Tulku of the third Trijang Rinpoche
- Preceded by: Trijang Rinpoche, Lobsang Yeshe Tenzin Gyatso

Personal details
- Born: 15 October 1982 (age 42)

= Trijang Chocktrul Rinpoche =

 Kyabje Trijang Chocktrul Rinpoche (born October 15, 1982) is the current tulku of the third Trijang Rinpoche, and succeeded Trijang Lobsang Yeshe Tenzin Gyatso. Rinpoche is the current principal throne holder of Shar Gaden Monastic University in South India, Karnataka, and the spiritual director of the Trijang Buddhist Institute in Northfield, Vermont.

The search for the reincarnation began on January 31, 1984. Shartse Abbot Lati Rinpoche, Jangchup Tsultim, Phukhang Geshe Tashi Norbu, Ngakre Phuntsok Tsultim, and Kungo Palden traveled throughout India and Nepal searching for the true reincarnation. They assembled 544 candidates and from them ninety nine were selected from after further screening. Among the 99, there were eight that were very special and those names were presented to the Dalai Lama. On December 24, 1984, the Dalai Lama divined in front of the holy relics of Kyabje Trijang Rinpoche’s relics in Mundgod, South India, and showed that Tsering Gyurme (Rinpoche’s birth name), son of Sonam Topgyal and Lobsang Drolma was the true reincarnation. On April 22, 1985, the Dalai Lama conducted another divination alongside Shartse Abbot Lati Rinpoche and Kungo Palden and confirmed that the son of Sonam Topgyal and Lobsang Drolma is Gyatso's reincarnation. The news was broadcast on the Tibetan language channel of All India Radio. The first audience of Rinpoche happened on July 1, 1986, during the hair-cutting ceremony. On July 14, 1986, he was enthroned at the Ganden Shartse Monastery.

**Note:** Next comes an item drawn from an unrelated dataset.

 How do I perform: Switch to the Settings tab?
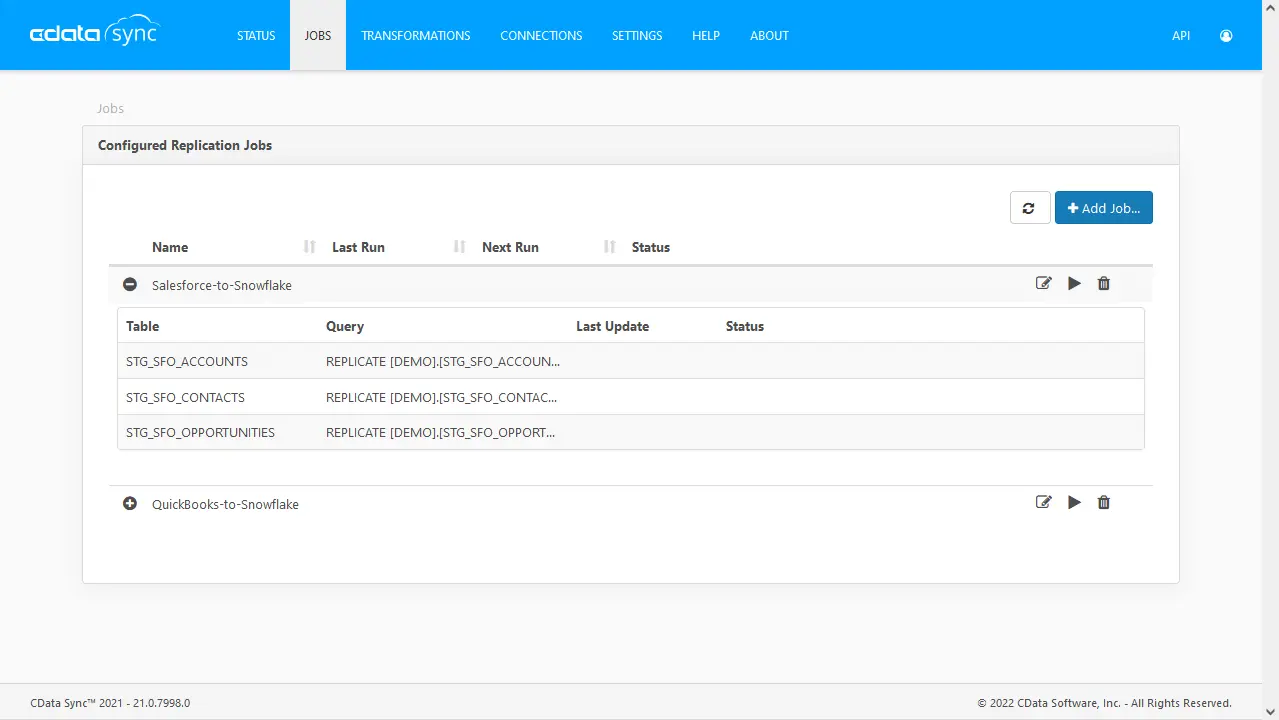(x=637, y=35)
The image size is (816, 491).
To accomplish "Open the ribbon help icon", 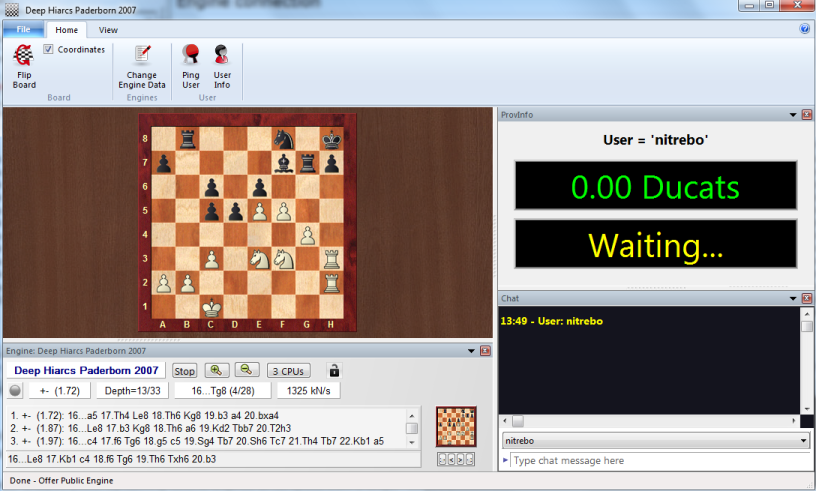I will (x=805, y=29).
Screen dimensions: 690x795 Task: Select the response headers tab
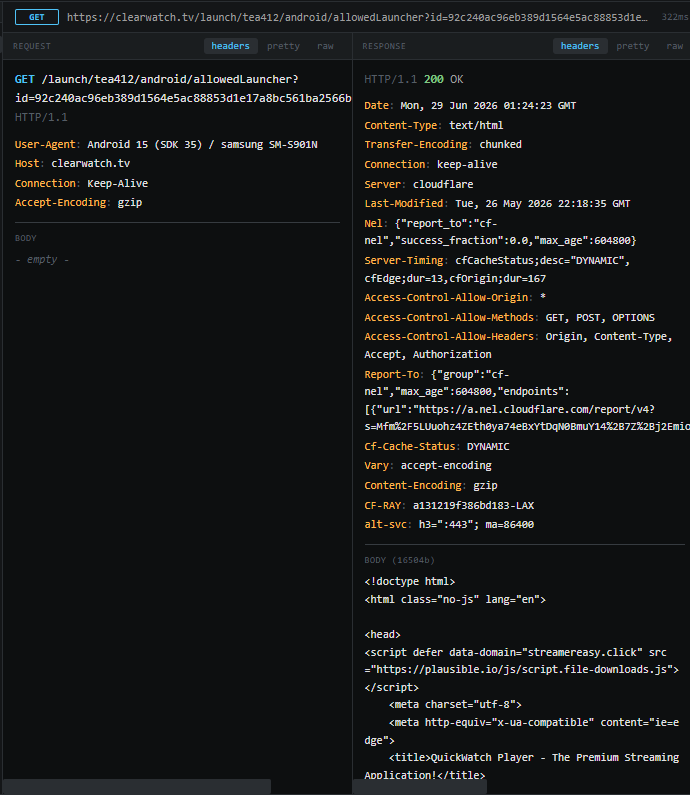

Rinpoche established the Trijang Buddhist Institute in the city of Northfield, Vermont, in the United States and presently serves as its spiritual director. The Trijang Buddhist Institute provides a public programme of meditations; pujas; teachings by Geshe Cheme, Geshe Sopa and Tharchen Lobsang; and Tibetan language lessons.